This module surveys seven hundred years of Roman rule in the region between the Euphrates river and the Mediterranean, from its annexation by Pompey the Great in 64 BC to the Muslim conquest in the seventh century AD. We look at the impact of Rome and its administrative systems on local societies, examining many disparate sources of information: from calendars to pottery, from taxation to temple building, and from art and civic architecture to cult activities and funerary traditions.
By the end of this module students should expect to have:
- Expanded their knowledge and understanding of the impact of Roman imperialism on a distinct part of the Mediterranean through the study of textual and material evidence.
- Evaluated key aspects of the Near East against the background of the development of the Roman empire.
- Gained an understanding of how a variety of sources (historical narratives, inscriptions, architecture, art, coins, pottery etc.) can be employed in the construction of the social history of Roman provinces, and the limitations of these sources.
- Enhanced their research, writing and communication skills.
- Thought critically about the value of various forms of evidence, literary and material, how this evidence can be used, and the possible cultural biases at work.

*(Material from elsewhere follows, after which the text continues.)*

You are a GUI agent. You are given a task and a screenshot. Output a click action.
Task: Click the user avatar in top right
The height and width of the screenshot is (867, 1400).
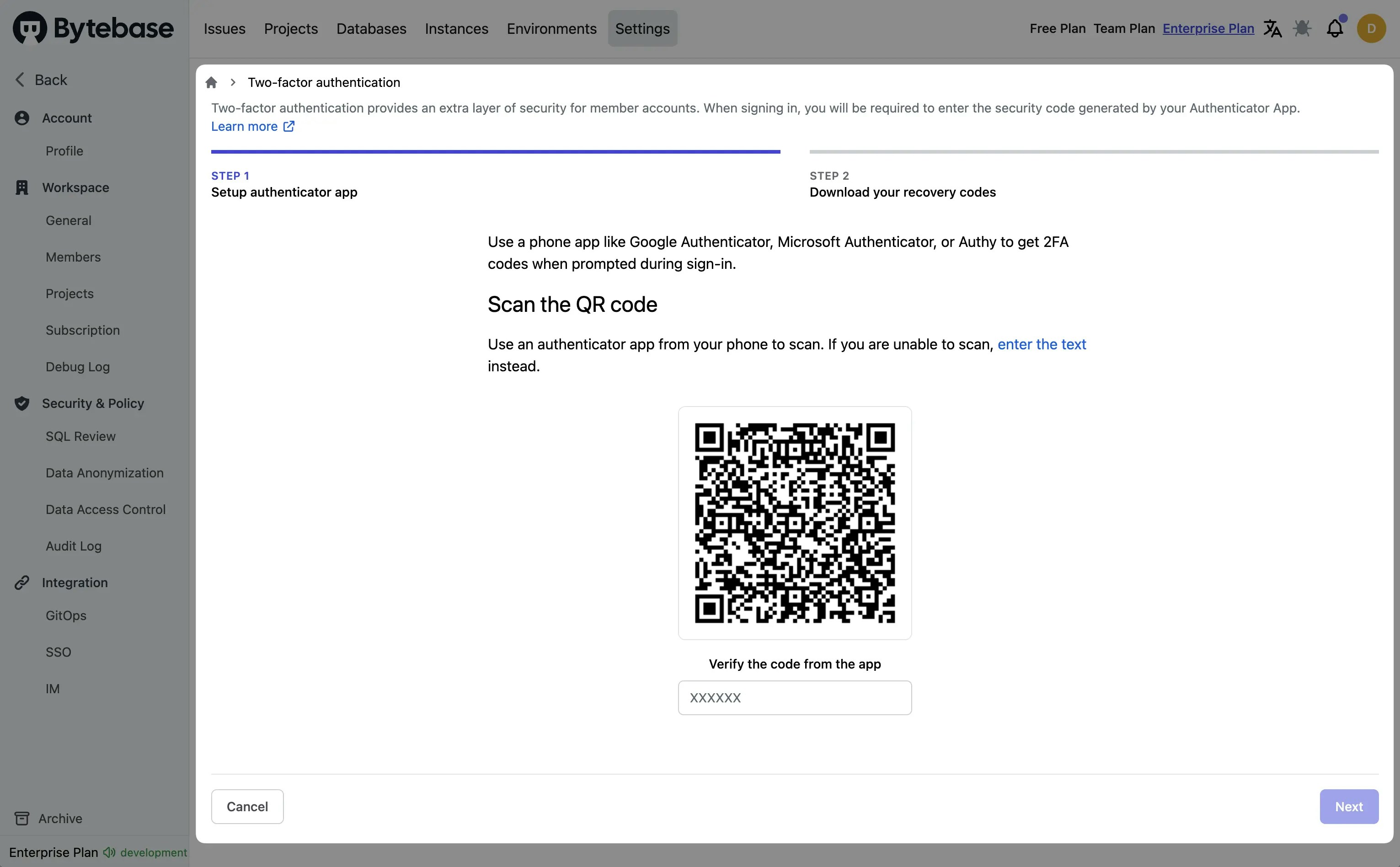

- Developed the ability to pursue independent research by selecting from a range of relevant material.
- Selected and presented material clearly and with a coherent argument both verbally and in writing.
In addition, finalists will be able to:
- Set their findings into a wider comparative context, drawing in other aspects of the study of the ancient world.
- Seek out appropriate secondary literature and show discernment in the types of primary evidence addressed.